This phase I/II trial investigates the side effects and best dose of venetoclax when given together with azacitidine and to see how well it works in treating patients with high-risk myelodysplastic syndrome or chronic myelomonocytic leukemia that has come back (relapsed) or has not responded to treatment (refractory). Venetoclax may stop the growth of cancer cells by blocking some of the enzymes needed for cell growth. Chemotherapy drugs, such as azacitidine, work in different ways to stop the growth of cancer cells, either by killing the cells, by stopping them from dividing, or by stopping them from spreading.
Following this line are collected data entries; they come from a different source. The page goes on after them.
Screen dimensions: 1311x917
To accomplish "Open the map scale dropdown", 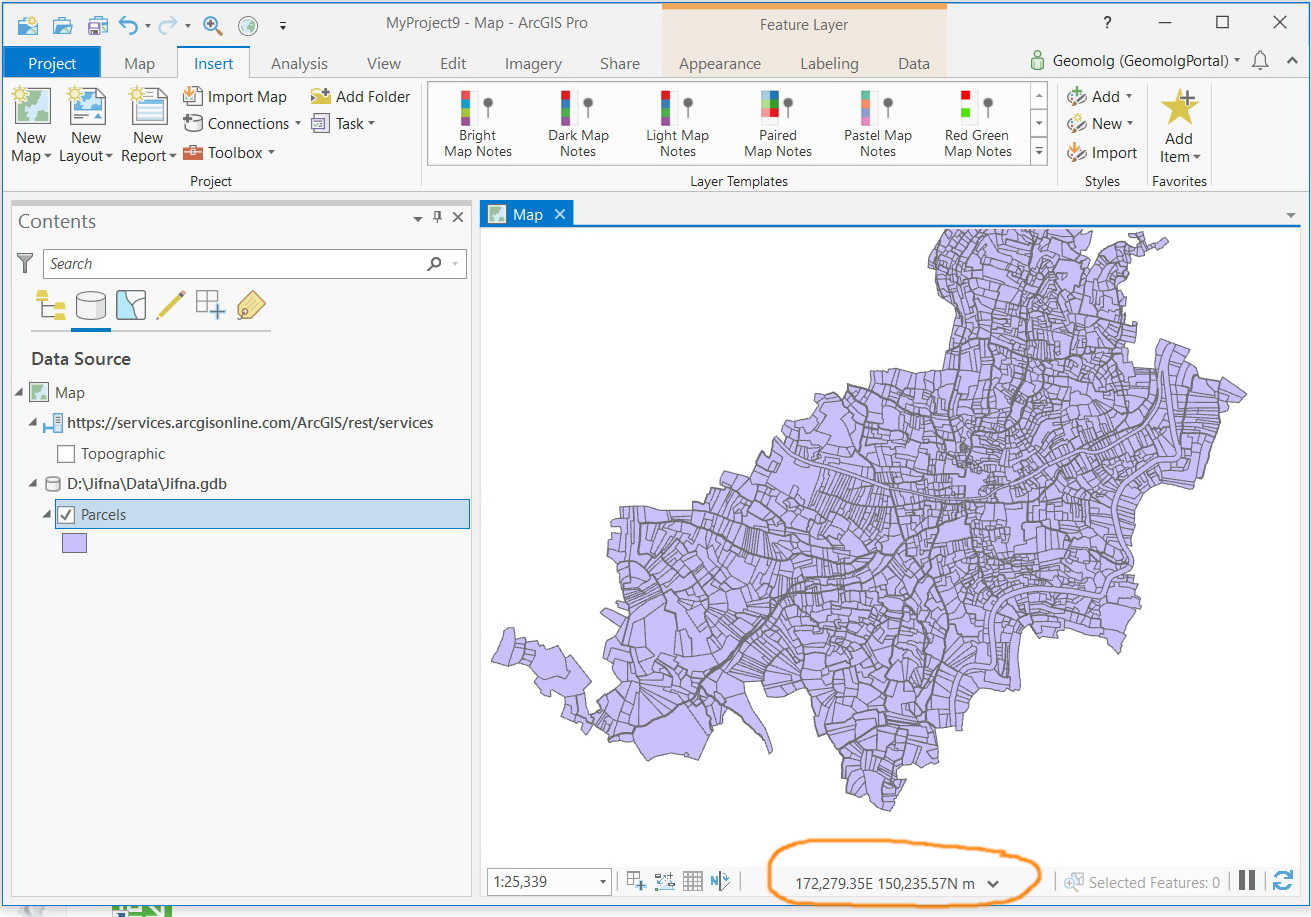I will tap(603, 882).
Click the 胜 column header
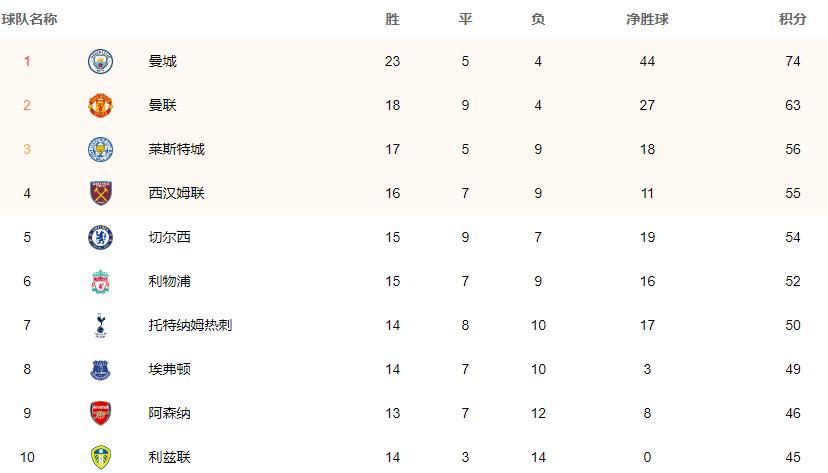The width and height of the screenshot is (828, 473). tap(392, 20)
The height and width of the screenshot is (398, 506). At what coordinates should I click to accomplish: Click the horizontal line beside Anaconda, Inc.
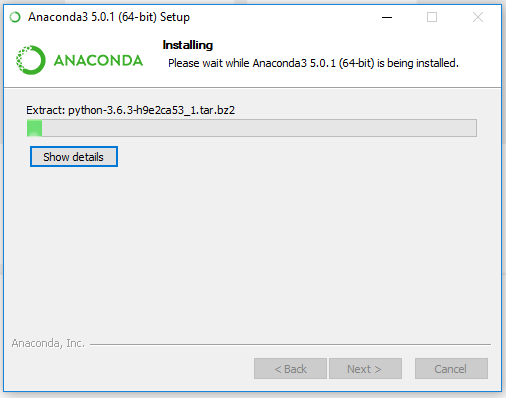pos(290,344)
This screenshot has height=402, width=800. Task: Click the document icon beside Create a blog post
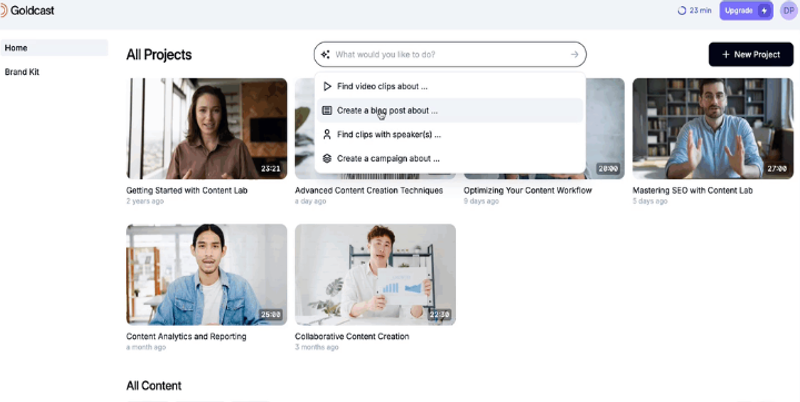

Giving venetoclax and azacitidine together may help to control myelodysplastic syndrome or chronic myelomonocytic leukemia.

Detailed Description

PRIMARY OBJECTIVE:
  1. To determine the safety and tolerability (phase 1) and overall response rate (ORR) (phase
  1. of venetoclax in combination with azacitidine in patients with high risk myelodysplastic syndrome (MDS) or chronic myelomonocytic leukemia (CMML) with bone marrow excess blasts > 5% that are relapsed/refractory to prior hypomethylating agent (HMA) therapy.
SECONDARY OBJECTIVES:
  1. Rate of complete remission (CR). II. Rate of marrow/morphologic complete remission (mCR).

  2. Rate of hematologic improvement (HI; erythroid/platelet/neutrophil responses).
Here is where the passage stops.